So far, at least in ‘mainland’ India, we have been relatively insulated from the tortures and traumas caused by public authorities demanding proof of whether or not we are Indian. In the far corners of Assam, however, turmoil and anguish reign. Some of our most economically weak people have been ground down to desperation as a peculiarly callous and even motivated bureaucracy rules over their fate.
According to a meticulous list compiled by Citizens for Justice and Peace in Assam, there have been 58 citizenship related deaths as of July 18, 2019. Almost all of them hail from working class agrarian or urban backgrounds. Of these 28 are Hindus, 27 Muslims, one Boro, one Gorkha and one is a member of the Tea Tribes. The numbers of those dead have so far not touched us in the rest of India. However, when 40 lakh plus of Indians were excluded from the provisional National Register of Citizens last July, a sense of the magnitude began to percolate through.
The NRC, a process both complex to understand and unique to Assam, was a consensual process arrived at after the tumultuous years that preceded the Assam Accord, when aggression, strife and violence marred a politics that was driven by real or imagined fears of the outsider. The discourse has been twisted cleverly to now mean ‘foreigner’ and ‘infiltrator’. So it is these peculiar and seemingly parochial preconditions that have to be factored in to understand how and why a wide consensus developed around the process of a ‘free and fair’ NRC. Terms like ‘genuine Indian citizens’ have now emerged to form an integral part of the wider humanitarian discourse within the state.
Legally, the NRC in Assam is today being finalized under the Citizenship Act, 1955, which applies to all Indians (with a special amendment that relates to Assam) and under the special provisions of the Citizenship Amendment Rules, 2003.
The ‘Modalities of NRC’ — under which this process has to be undertaken — are thorough. These Modalities (2003 onwards) were prepared on the basis of a common consensus arrived at with all stakeholders in the state. These included the supporters of the Assam Movement, various religious and linguistic minority organizations, and all the political parties of Assam. It was truly a hard earned consensus.
Thereafter, these Modalities were approved by a cabinet sub-committee of the government of Assam and then sent to the NRC authority. After the approval from the NRC authority, these were sent to the registrar general of India under the department of home, government of India. Understanding these Modalities is to judge whether today’s process is fair. After elaborate discussions, the Modalities approved as many as 15 kinds of documents as legacy documents and another 10 sorts of documents known as ‘linkage documents’, which could and must be used during evaluating the applications of genuine Indian citizens for inclusion of their names in the updated NRC. All these documents were approved by the RGI and subsequently by the Supreme Court of India. It was on the basis of any or all of these documents that the process was to be finalized.

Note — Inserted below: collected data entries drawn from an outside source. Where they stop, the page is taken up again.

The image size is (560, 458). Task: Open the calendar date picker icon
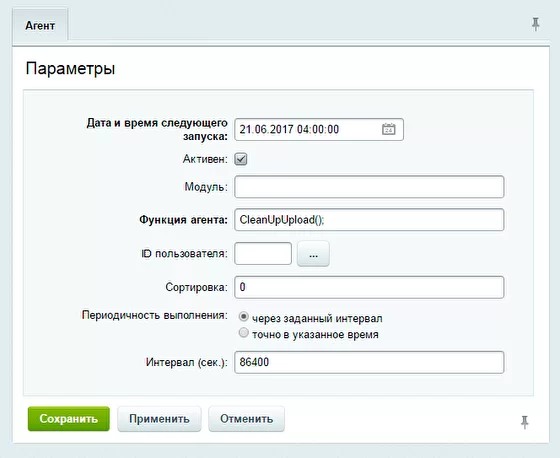[388, 129]
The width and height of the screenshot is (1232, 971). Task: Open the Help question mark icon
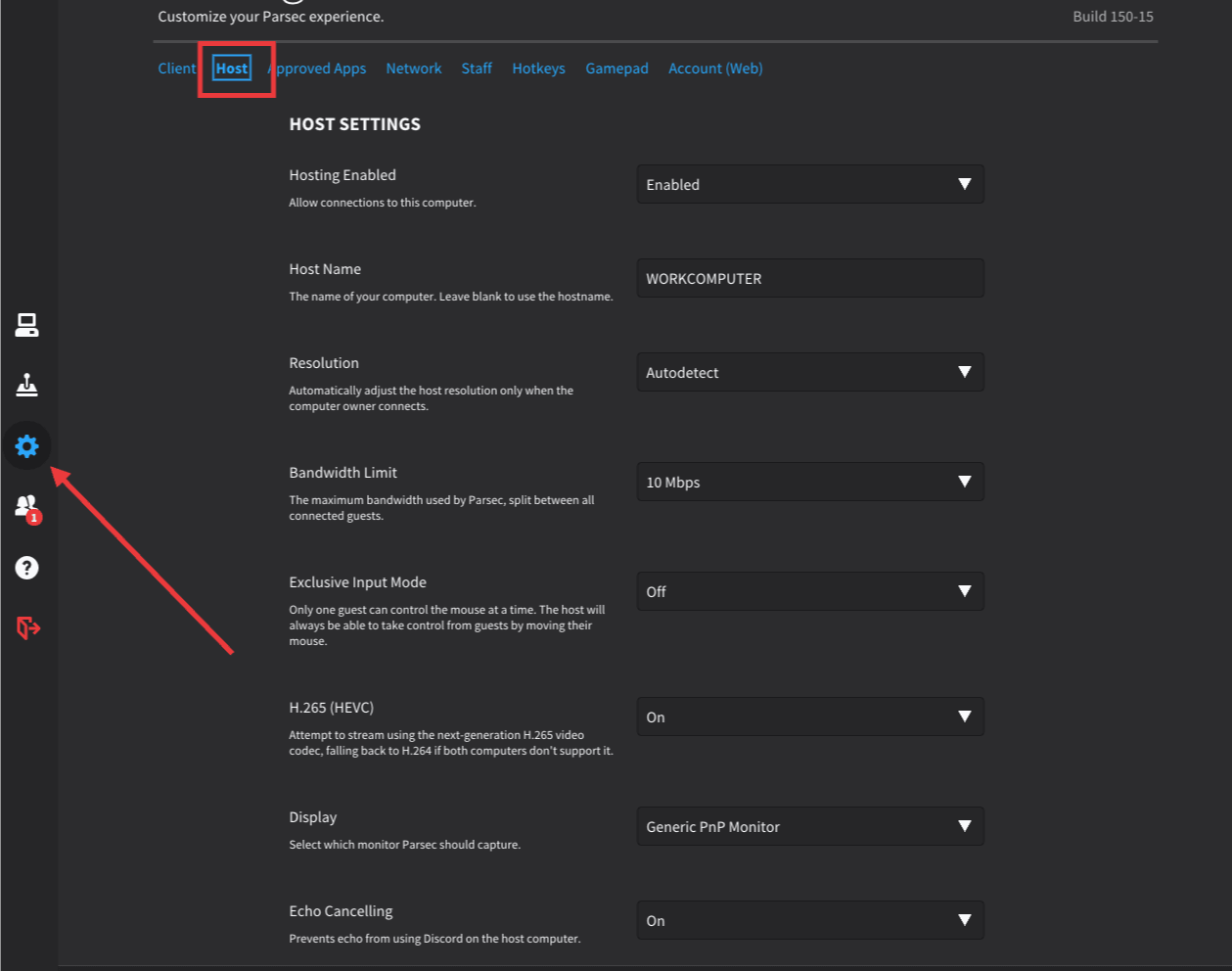pos(26,568)
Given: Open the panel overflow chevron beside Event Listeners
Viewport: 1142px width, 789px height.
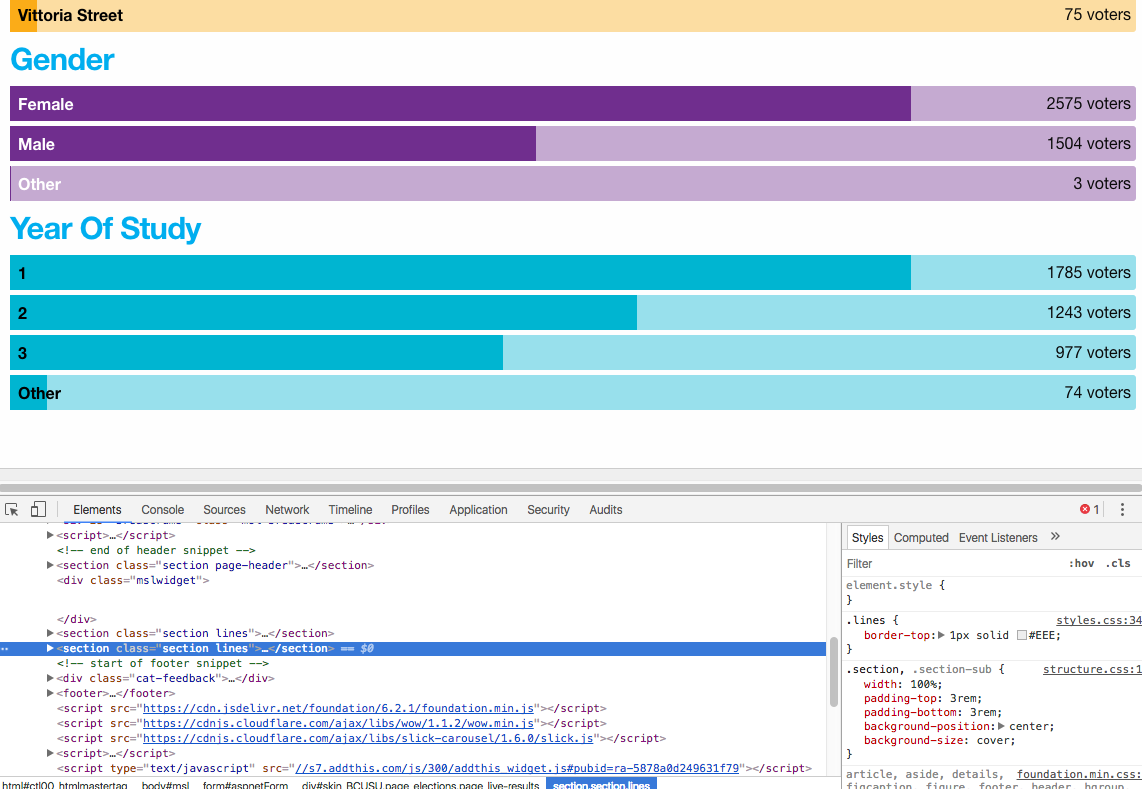Looking at the screenshot, I should click(1055, 537).
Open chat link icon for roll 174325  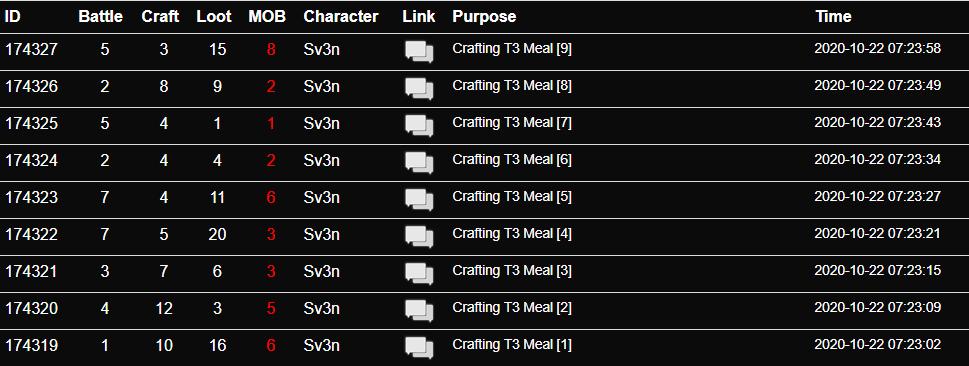click(419, 126)
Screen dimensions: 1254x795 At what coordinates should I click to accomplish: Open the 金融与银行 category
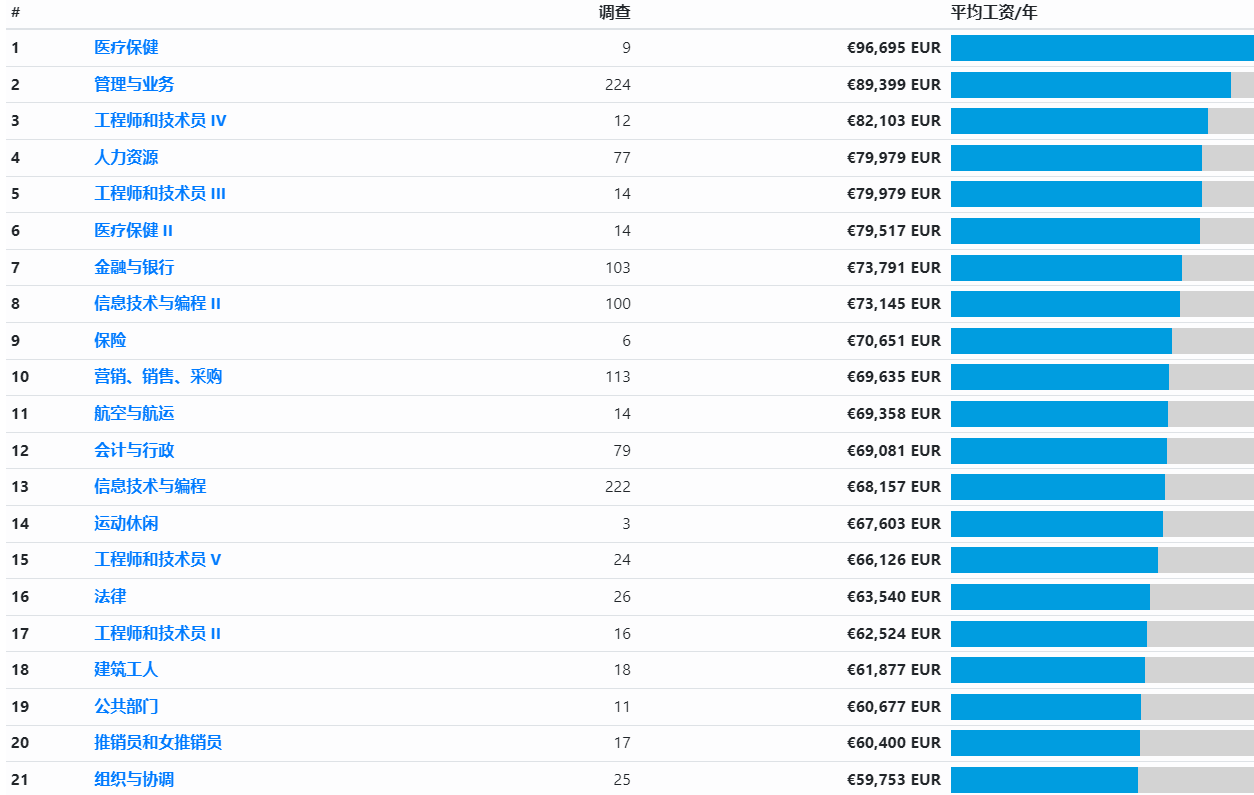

However, perversions and manipulations have dogged the process of late. After 2016, the acceptability of some of the documents which were initially approved in the Modalities (for finalization of the NRC-Assam) were ‘diminished’, owing to the damaging intentions of various authorities. When these were brought to the attention of the court, some of these were rectified. However, at the ground level, in spite of this disapproval by the court that is monitoring this mammoth process, the NRC authority continues with its questionable task of diminishing the acceptability of some of the ‘Legacy’ and ‘Linkage’ documents. The motive appears to be not just to harass the common citizen but to perform to a ‘target’ set by political bosses.
To elaborate, the NRC authority has ‘diminished’ the acceptability of the citizenship certificate, migration certificate, refugee inmate certificate. Besides, all government documents including the voters list issued from Bengal and Tripura have been rejected. All this has happened during the ongoing process of the finalization of the NRC. All birth certificates issued by the Nagaland government authority have been rejected without the minimum steps or any initiative to prove the documents’ authenticity being taken.
Further, within the NRC Modalities, there was a strong provision — well thought out — whereby an arrangement was put in place for a district magistrate investigation team to intervene. This provision ensured and assured any Indian citizen of a forum he or she could approach on the question. If, for instance, a genuine Indian citizen failed to submit proper documents, these could be investigated independently by the DMIT. The team was empowered to meet local people, and after proper investigation, had the power to approve the inclusion of a name of an orphan, destitute or a person having no documents, especially the ‘linkage’ documents. This entire provision has been ignored, dropped from the on-going process.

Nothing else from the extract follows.